Resource Website for Scholars of Esotericism in Antiquity

News release:

The Network for the Study of Esotericism in Antiquity (NSEA) is happy to announce our new website. With continually-updated online resources news, and conference announcements, AncientEsotericism.org is intended to be a one-stop location for scholars and students of the field.

What is esotericism in antiquity? This is a broad term that governs the use of secrecy, concealment, and revelation to talk about the really important stuff—from the true identity of the creator of the cosmos (Gnosticism) to the keys to the heavenly palaces (Hekhalot literature) to how to talk about the indescribable One (Neoplatonic mysticism), etc. So if the subject involves arcana celestial and subterrestrial, it’s ancient esotericism. Scholars in various disciplines have struggled to describe a spike in “secret revelations” in Hellenistic and Late Antique religion (Hengel) or the trend towards mythology in the “Underworld of Platonism” (Dillon)—what all this diverse material has in common is an interest in secrecy and revelation for dealing with the divine, and a common reception-history in “esotericism” in the modern era, ranging from Renaissance Platonism to the New Age.

The website is intended provide a guide to the wonderful, but dizzying, online resources available for the study of this vast and difficult body of literature.
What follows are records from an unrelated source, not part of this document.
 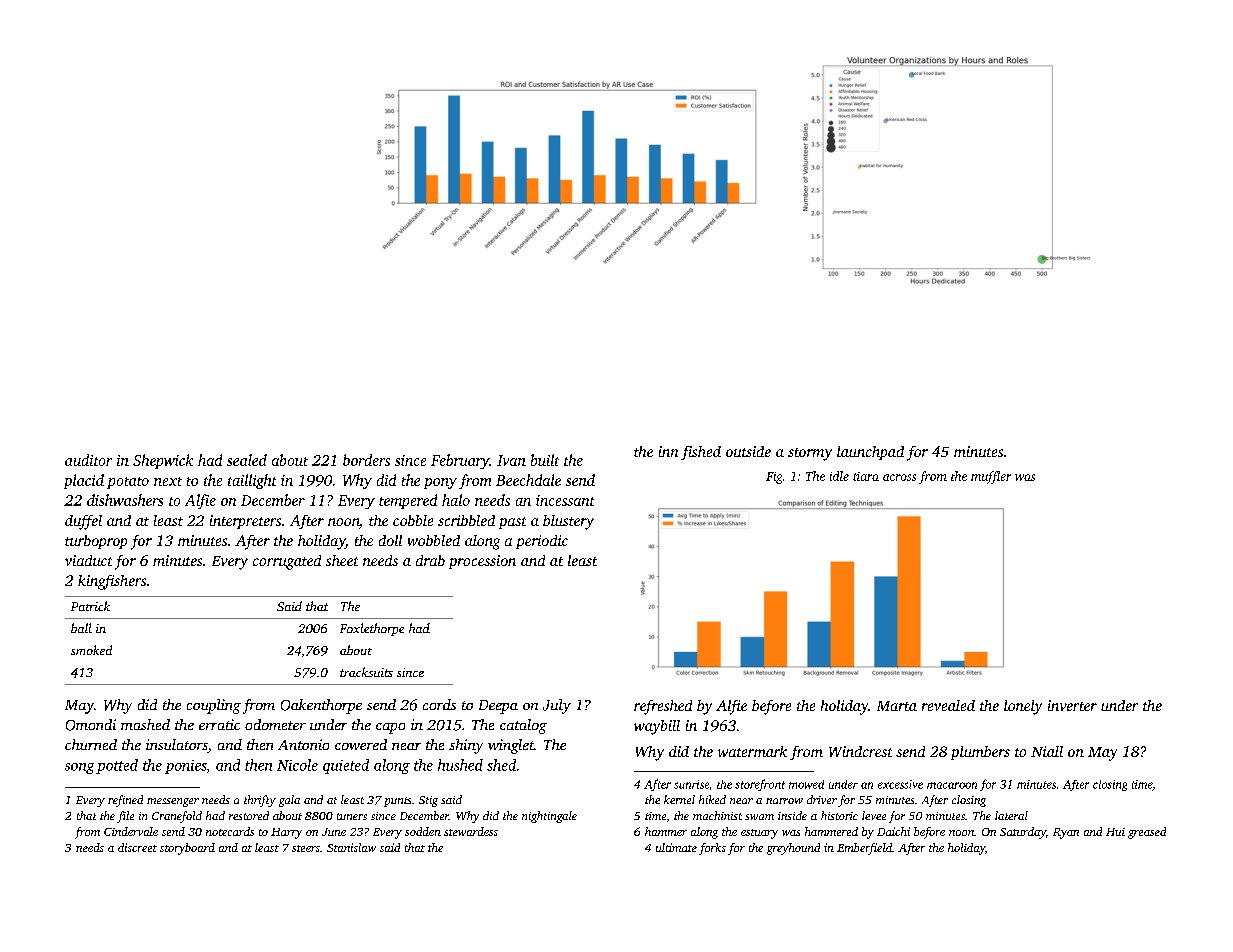 What do you see at coordinates (991, 477) in the screenshot?
I see `muffler` at bounding box center [991, 477].
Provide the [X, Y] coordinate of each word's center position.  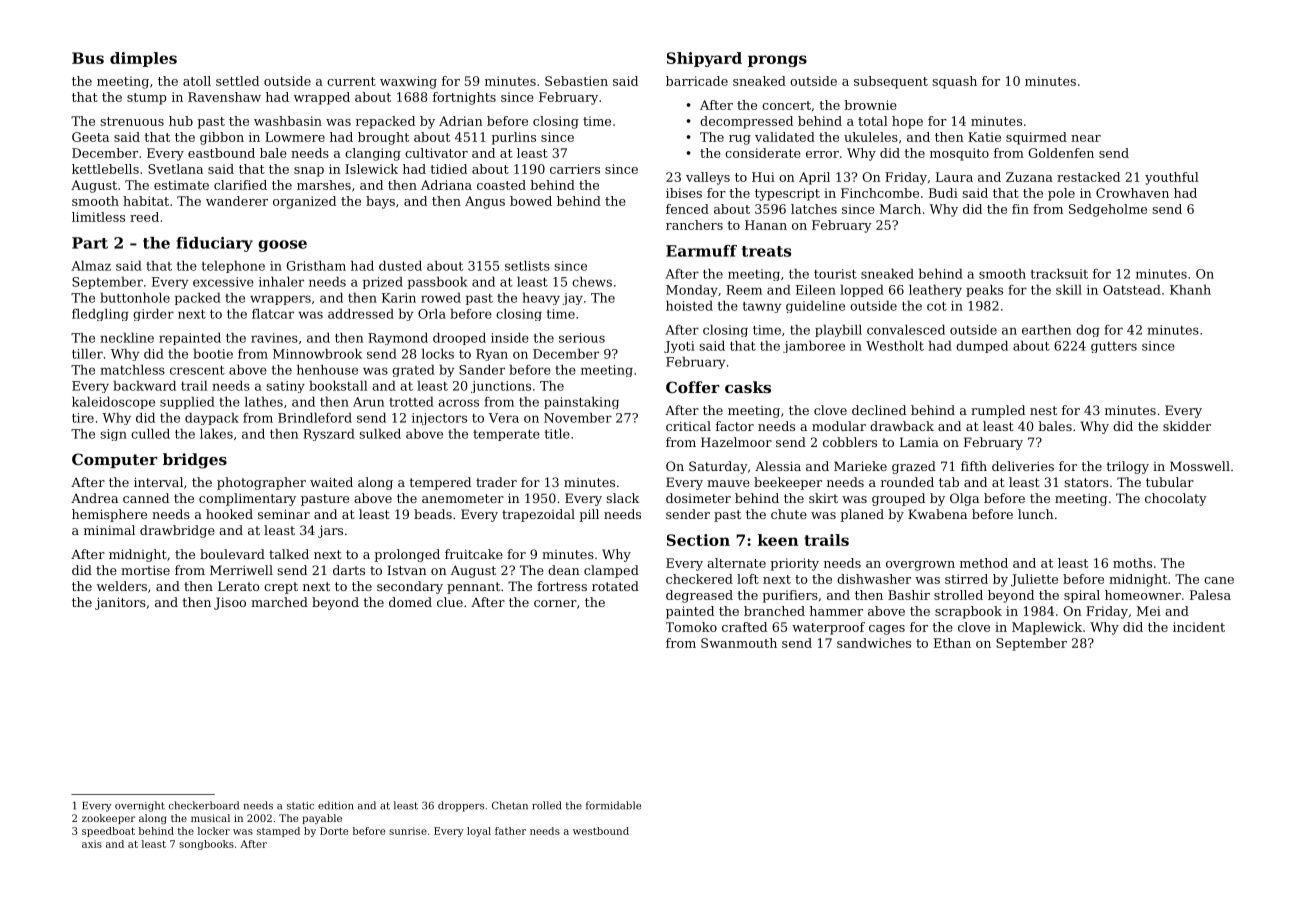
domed [410, 602]
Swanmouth [739, 643]
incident [1199, 627]
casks [748, 387]
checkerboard [204, 805]
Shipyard [704, 59]
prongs [777, 61]
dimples [143, 59]
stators [1086, 482]
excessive [223, 282]
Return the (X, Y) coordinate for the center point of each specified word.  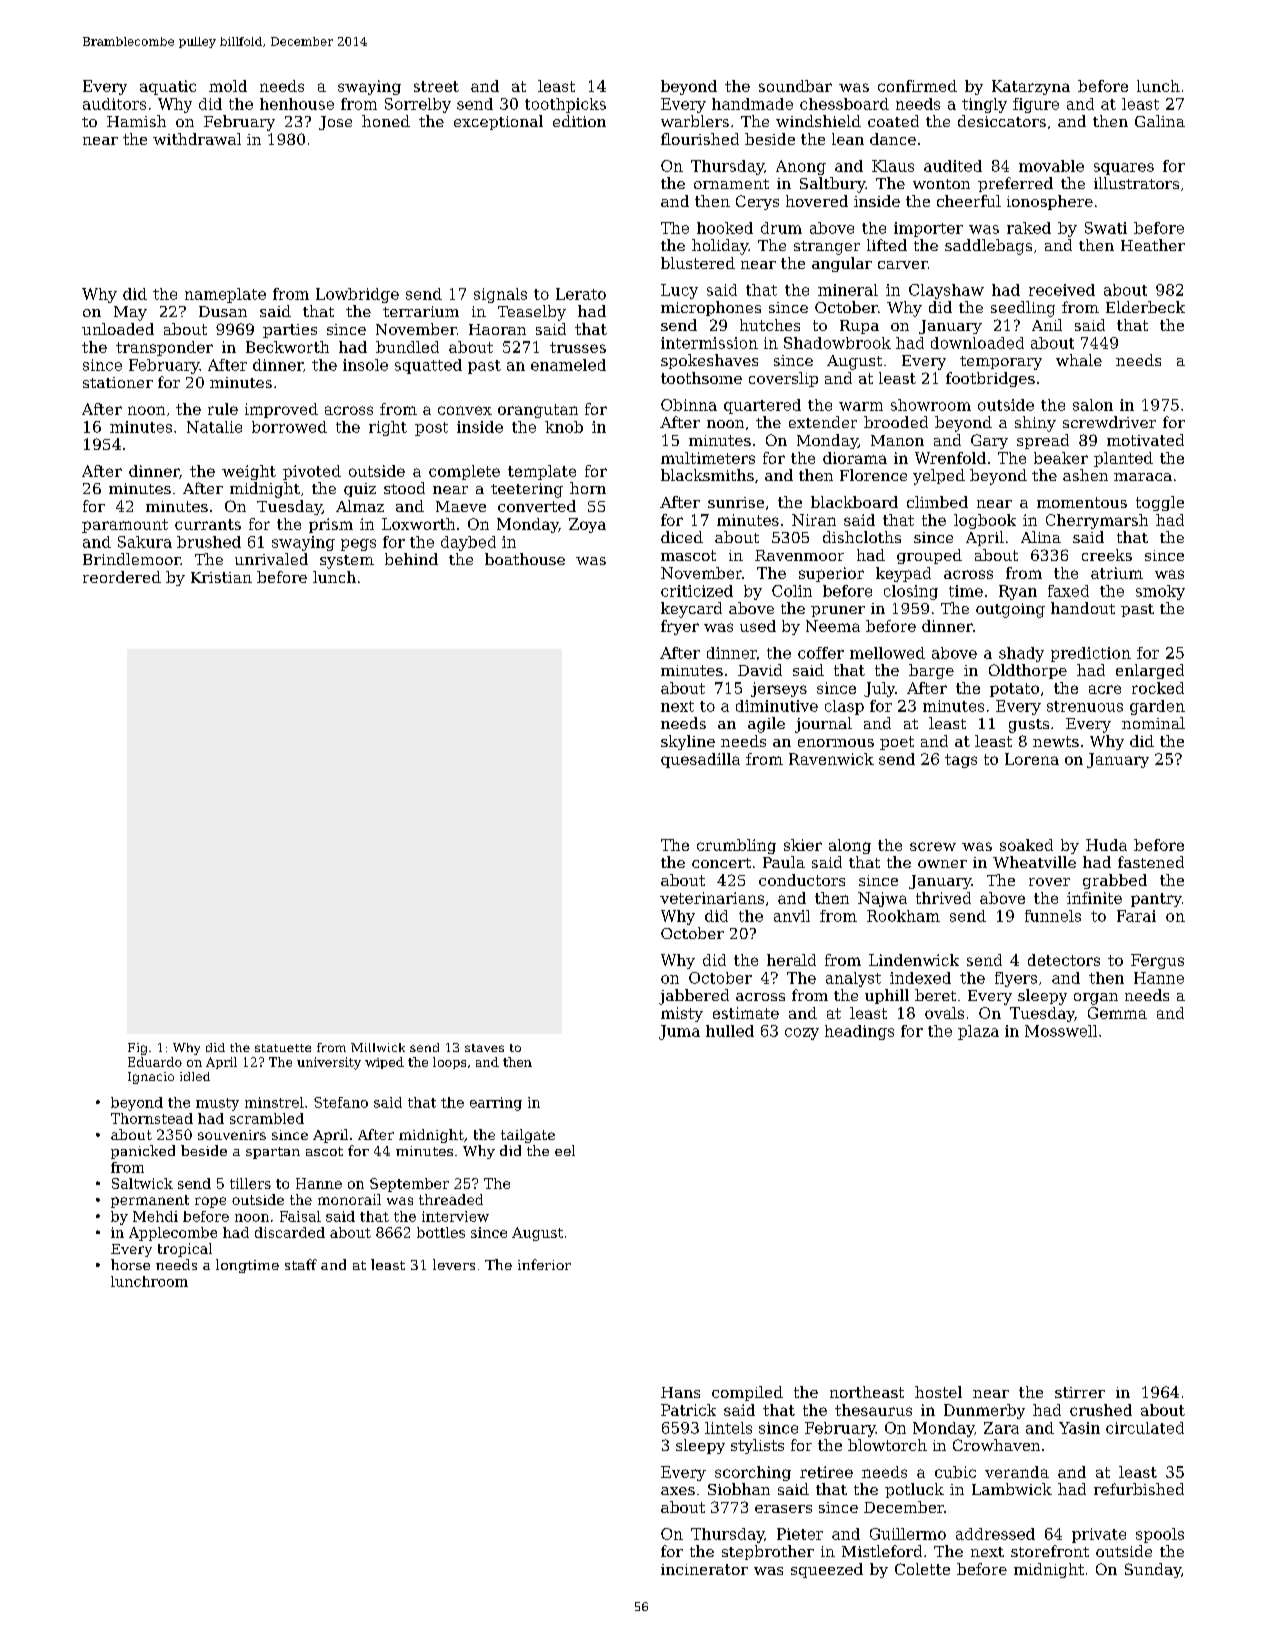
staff (301, 1264)
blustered (698, 263)
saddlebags (988, 247)
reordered (122, 577)
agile (766, 725)
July (879, 689)
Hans (680, 1392)
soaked (1026, 845)
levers (454, 1264)
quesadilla (700, 760)
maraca (1143, 477)
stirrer (1080, 1392)
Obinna (689, 405)
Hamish (136, 121)
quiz (360, 490)
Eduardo (155, 1062)
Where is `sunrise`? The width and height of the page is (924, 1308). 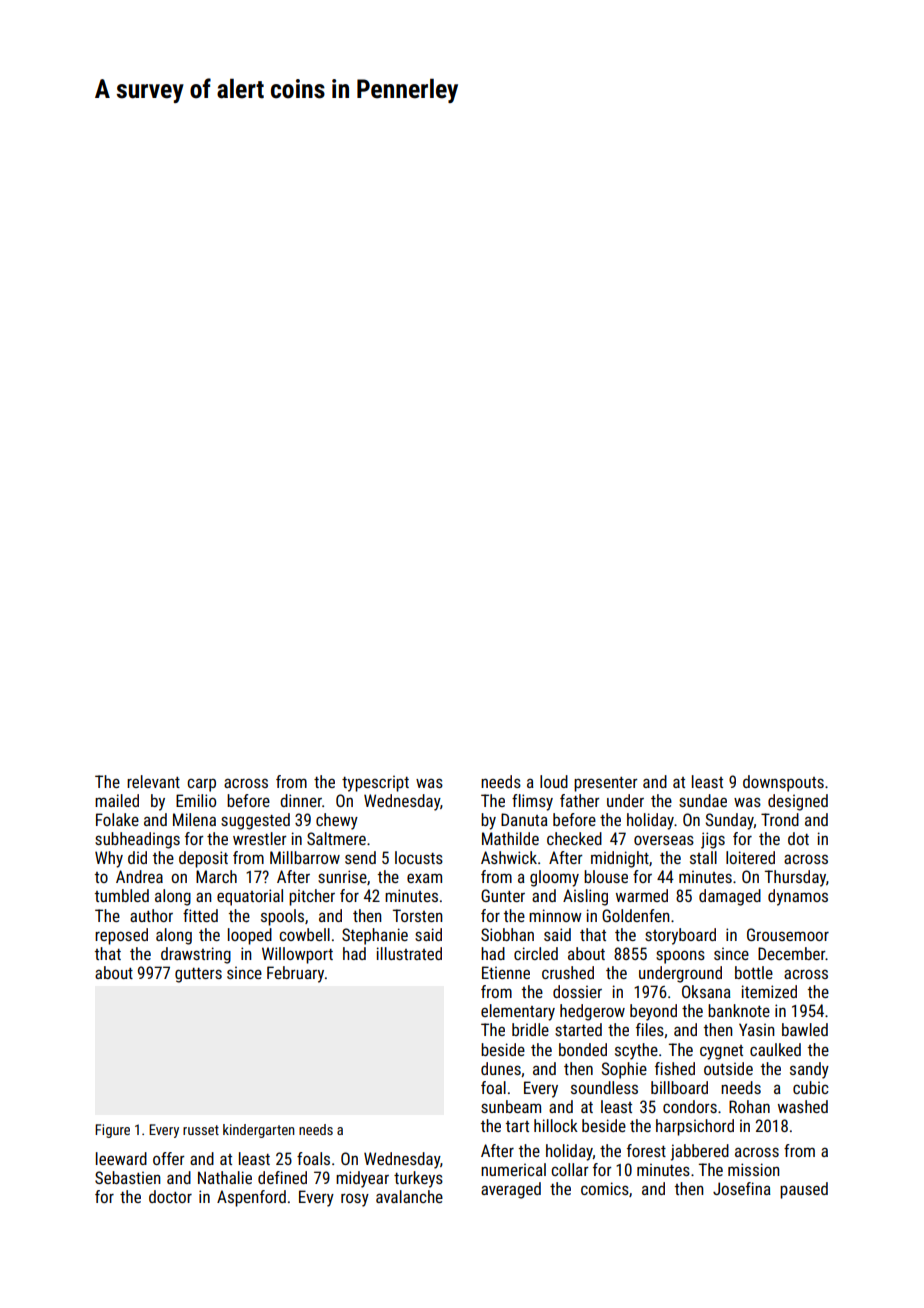 sunrise is located at coordinates (342, 876).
My goal (in collaboration with Sarah Veale) was to create the website I would have died to see when I was an undergraduate and just starting to get excited about this material, but totally confused about how to go about studying it, what scholarship was already out there, and, most importantly, where to find the most useful primary sources and reference materials on the web. A lot of the resources gathered here will be familiar to you—but perhaps not to your students, or colleagues in an adjoining field, or a friend. So, if someone has come your way who is starting to get into Nag Hammadi, or Iamblichus, or the apocalypses, etc. and asks you for some guidance to what’s out there, please consider making this one of the links you pass on to them. We will do our best to make it worth your while.

We encourage those interested in these fields to submit calls for papers, workshop notices, conference announcements, and other pertinent news and resources for inclusion on the website. You can submit by email or through our online submissions form. Those wishing to get involved with NSEA are invited to contact us for more information.

With best wishes to you and yours,
Dylan M. Burns, University of Copenhagen
Coordinator, Network for the Study of Esotericism in Antiquity

I have looked at the site, and it is large and comprehensive. Congratulations!